I looked away. “O-obviously. I…” My words suddenly came…

To a halt.

You stare at the keyboard, or the piece of paper with words sprawled across it, hand shaking with fear. Your mind races desperately, but after several seconds of nothing, you drop to the floor and wail, “Noo! I have been cursed with a terrible affliction! I have…” You fall down onto the ground, tears streaming freely down your face. With a horrible ache in your heart, you whisper, “Writer’s Block.”

Don’t you just hate how Writer’s Block can turn a future bestselling novel into a half-written manuscript that would only be spoken of in hushed whispers? Well now, armed with these 5 tips I’ll give you, you could turn that manuscript-which-must-not-be-spoken-of into a manuscript-that-could-be-spoken-of!

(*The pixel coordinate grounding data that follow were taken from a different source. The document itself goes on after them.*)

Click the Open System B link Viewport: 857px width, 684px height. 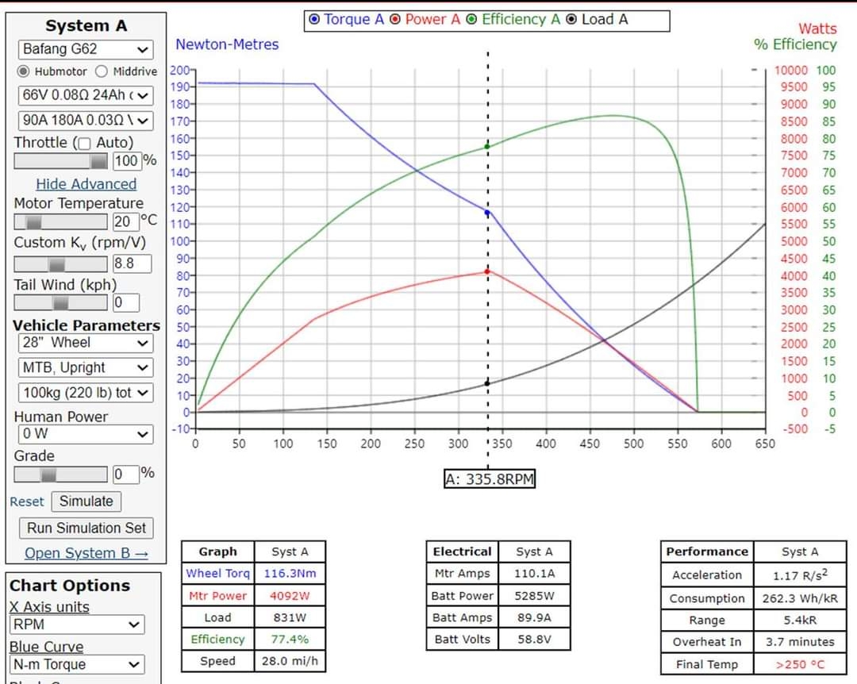pos(86,553)
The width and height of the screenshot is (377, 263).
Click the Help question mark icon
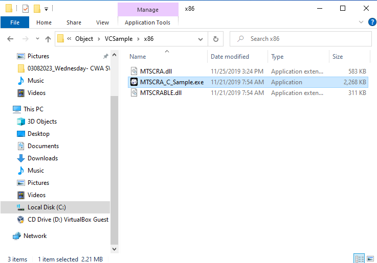pos(372,22)
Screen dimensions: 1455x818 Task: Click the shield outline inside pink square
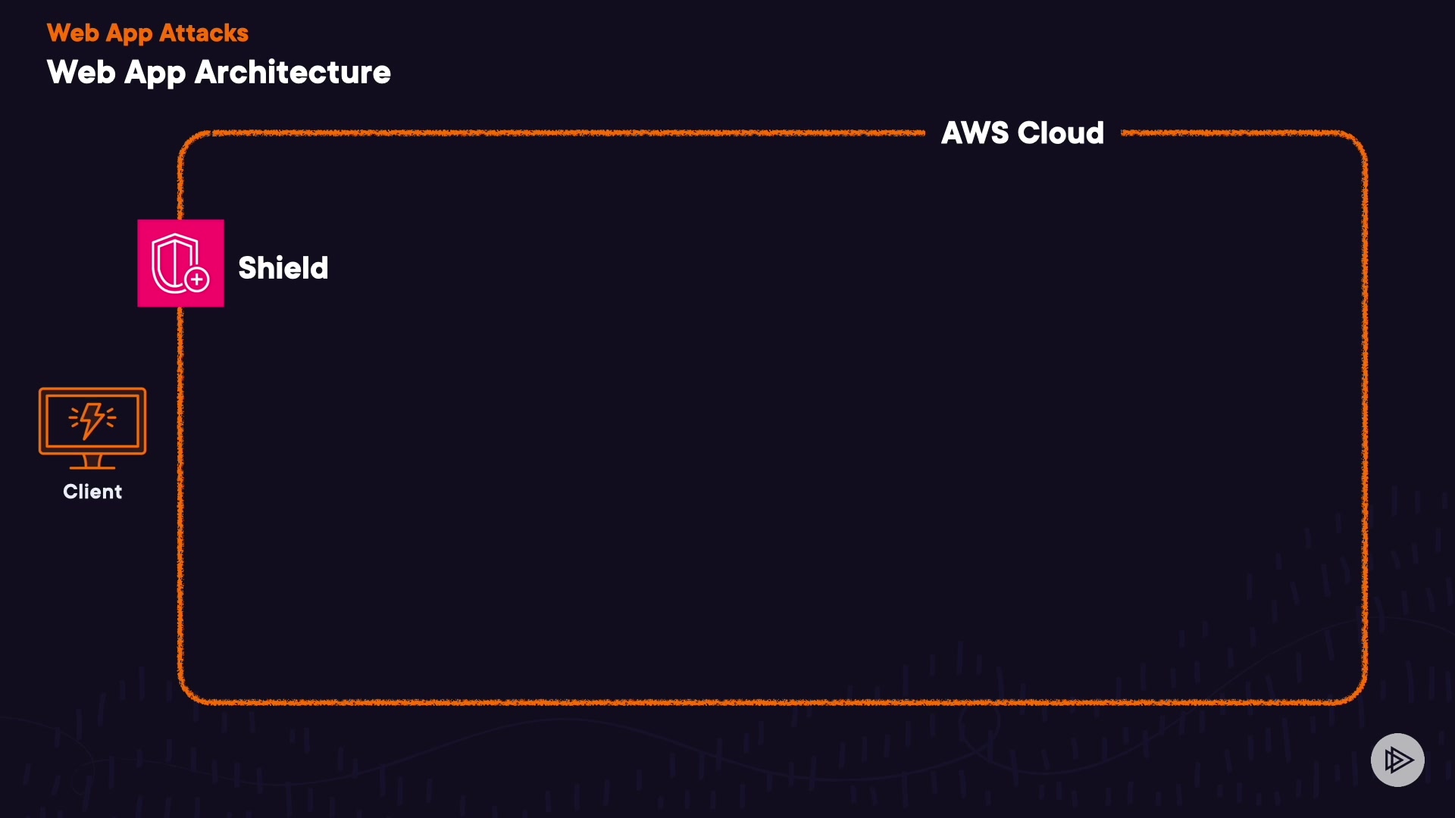[173, 261]
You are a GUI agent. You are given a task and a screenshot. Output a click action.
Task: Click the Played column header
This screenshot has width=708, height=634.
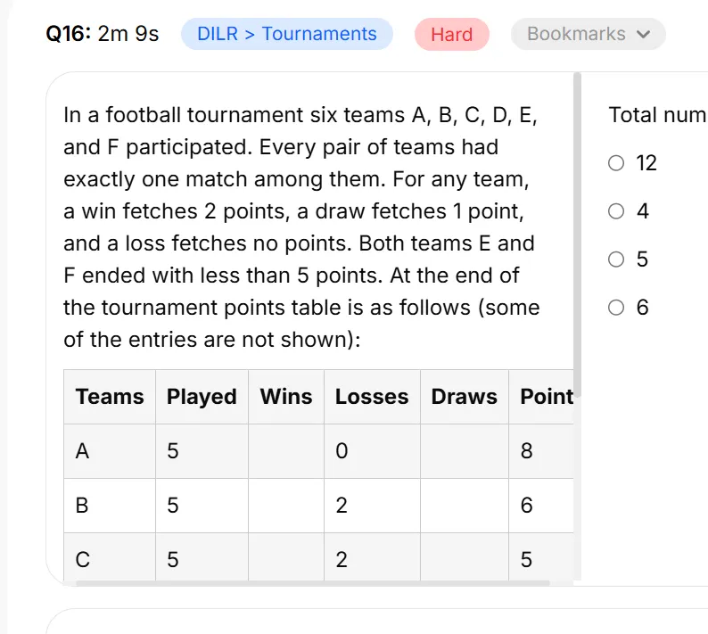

5. How Would Chuck Norris Write It?

Well, it doesn’t have to be Chuck Norris. It could be anyone whose writing you admire, from Stephen King to an obscure fanfiction writer. Choose a person, and pretend the story was written by that person, and you ARE that person. Take up the strings, and manipulate your characters as that person. Bringing them to life, killing them off, showering them with tacos- whatever that person would have done. You don’t necessarily have to use the writing you wrote while pretending to be someone else, but the new perspective could inspire you, or get you excited about the story again. It could be the push you need.

I spat on the ground, and lowered my hat. “I’m absolutely certain,” I replied in a gravelly voice, narrowing my eyes. “Ya got ah problem wit that?”

4. Be One With the Character

If you were talking to a unicorn who just asked a really deep question, how would you react? Conclude you’re hallucinating, and getting the medical attention you need, I hope.

But add in more elements from the story, such as “unicorns are normal”, “this character is an idiot”, or “magic exists” until you get an in-character response. Become the character fully. Pretend you live in that world.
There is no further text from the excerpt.